- _What the exercise asks_:
The complete listing should be copied out exactly.

- _Data to examine_:
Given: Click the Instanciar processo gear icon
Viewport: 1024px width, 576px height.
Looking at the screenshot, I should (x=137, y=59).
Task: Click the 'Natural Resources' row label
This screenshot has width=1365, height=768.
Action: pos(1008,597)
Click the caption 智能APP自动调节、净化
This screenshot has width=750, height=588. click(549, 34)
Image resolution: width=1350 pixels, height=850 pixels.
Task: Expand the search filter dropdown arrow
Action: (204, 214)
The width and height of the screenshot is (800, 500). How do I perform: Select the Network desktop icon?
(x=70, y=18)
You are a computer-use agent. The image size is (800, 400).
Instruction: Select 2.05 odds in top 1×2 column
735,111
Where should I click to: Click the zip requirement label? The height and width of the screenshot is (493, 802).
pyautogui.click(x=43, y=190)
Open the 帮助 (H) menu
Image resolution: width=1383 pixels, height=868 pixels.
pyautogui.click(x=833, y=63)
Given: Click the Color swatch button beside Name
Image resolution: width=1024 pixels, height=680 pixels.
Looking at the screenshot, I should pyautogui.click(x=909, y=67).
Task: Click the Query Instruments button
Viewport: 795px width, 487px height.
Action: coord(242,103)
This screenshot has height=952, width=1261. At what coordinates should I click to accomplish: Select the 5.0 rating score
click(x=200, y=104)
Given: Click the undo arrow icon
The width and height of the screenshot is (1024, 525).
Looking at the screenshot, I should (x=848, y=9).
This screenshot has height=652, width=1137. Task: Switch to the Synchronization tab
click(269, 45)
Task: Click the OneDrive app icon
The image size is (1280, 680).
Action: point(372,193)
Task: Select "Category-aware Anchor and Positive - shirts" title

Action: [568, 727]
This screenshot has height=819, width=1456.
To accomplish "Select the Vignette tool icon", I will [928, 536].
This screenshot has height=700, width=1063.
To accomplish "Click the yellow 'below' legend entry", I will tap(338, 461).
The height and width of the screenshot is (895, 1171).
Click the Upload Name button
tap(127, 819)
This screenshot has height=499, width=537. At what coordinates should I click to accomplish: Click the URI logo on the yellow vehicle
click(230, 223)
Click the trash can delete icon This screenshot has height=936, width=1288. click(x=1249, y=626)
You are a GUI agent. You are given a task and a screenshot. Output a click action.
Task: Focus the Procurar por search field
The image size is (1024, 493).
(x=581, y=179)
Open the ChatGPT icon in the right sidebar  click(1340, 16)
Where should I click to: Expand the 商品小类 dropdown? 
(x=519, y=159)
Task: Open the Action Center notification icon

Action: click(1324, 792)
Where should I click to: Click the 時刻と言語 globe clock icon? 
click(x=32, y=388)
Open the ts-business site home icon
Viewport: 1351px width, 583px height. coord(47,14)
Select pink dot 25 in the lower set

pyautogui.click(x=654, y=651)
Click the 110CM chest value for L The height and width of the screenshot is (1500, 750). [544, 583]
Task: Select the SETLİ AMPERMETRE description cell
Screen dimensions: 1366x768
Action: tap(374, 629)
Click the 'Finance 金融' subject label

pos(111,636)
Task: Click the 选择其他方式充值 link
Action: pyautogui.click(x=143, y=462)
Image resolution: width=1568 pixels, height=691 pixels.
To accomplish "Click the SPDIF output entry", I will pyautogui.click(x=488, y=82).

- _Your solution_:
Given: Click the Instanciar processo gear icon
Viewport: 1024px width, 576px height.
Looking at the screenshot, I should (x=137, y=59).
Task: Click the 'Natural Resources' row label
This screenshot has width=1365, height=768.
Action: pos(1008,597)
Click the caption 智能APP自动调节、净化
This screenshot has width=750, height=588. click(549, 34)
Image resolution: width=1350 pixels, height=850 pixels.
Task: Expand the search filter dropdown arrow
Action: (204, 214)
The width and height of the screenshot is (800, 500). How do I perform: Select the Network desktop icon?
(x=70, y=18)
You are a computer-use agent. The image size is (800, 400).
Instruction: Select 2.05 odds in top 1×2 column
735,111
Where should I click to: Click the zip requirement label? The height and width of the screenshot is (493, 802).
pyautogui.click(x=43, y=190)
Open the 帮助 (H) menu
Image resolution: width=1383 pixels, height=868 pixels.
pyautogui.click(x=833, y=63)
Given: Click the Color swatch button beside Name
Image resolution: width=1024 pixels, height=680 pixels.
Looking at the screenshot, I should pyautogui.click(x=909, y=67).
Task: Click the Query Instruments button
Viewport: 795px width, 487px height.
Action: coord(242,103)
This screenshot has height=952, width=1261. At what coordinates should I click to accomplish: Select the 5.0 rating score
click(x=200, y=104)
Given: Click the undo arrow icon
The width and height of the screenshot is (1024, 525).
Looking at the screenshot, I should (x=848, y=9).
This screenshot has height=652, width=1137. Task: Switch to the Synchronization tab
click(269, 45)
Task: Click the OneDrive app icon
The image size is (1280, 680).
Action: point(372,193)
Task: Select "Category-aware Anchor and Positive - shirts" title

Action: [568, 727]
This screenshot has height=819, width=1456.
To accomplish "Select the Vignette tool icon", I will [928, 536].
This screenshot has height=700, width=1063.
To accomplish "Click the yellow 'below' legend entry", I will tap(338, 461).
The height and width of the screenshot is (895, 1171).
Click the Upload Name button
tap(127, 819)
This screenshot has height=499, width=537. At what coordinates should I click to accomplish: Click the URI logo on the yellow vehicle
click(230, 223)
Click the trash can delete icon This screenshot has height=936, width=1288. click(x=1249, y=626)
You are a GUI agent. You are given a task and a screenshot. Output a click action.
Task: Focus the Procurar por search field
The image size is (1024, 493).
(x=581, y=179)
Open the ChatGPT icon in the right sidebar  click(1340, 16)
Where should I click to: Expand the 商品小类 dropdown? 
(x=519, y=159)
Task: Open the Action Center notification icon

Action: click(1324, 792)
Where should I click to: Click the 時刻と言語 globe clock icon? 
click(x=32, y=388)
Open the ts-business site home icon
Viewport: 1351px width, 583px height. coord(47,14)
Select pink dot 25 in the lower set

pyautogui.click(x=654, y=651)
Click the 110CM chest value for L The height and width of the screenshot is (1500, 750). [544, 583]
Task: Select the SETLİ AMPERMETRE description cell
Screen dimensions: 1366x768
Action: tap(374, 629)
Click the 'Finance 金融' subject label

pos(111,636)
Task: Click the 选择其他方式充值 link
Action: pyautogui.click(x=143, y=462)
Image resolution: width=1568 pixels, height=691 pixels.
To accomplish "Click the SPDIF output entry", I will pyautogui.click(x=488, y=82).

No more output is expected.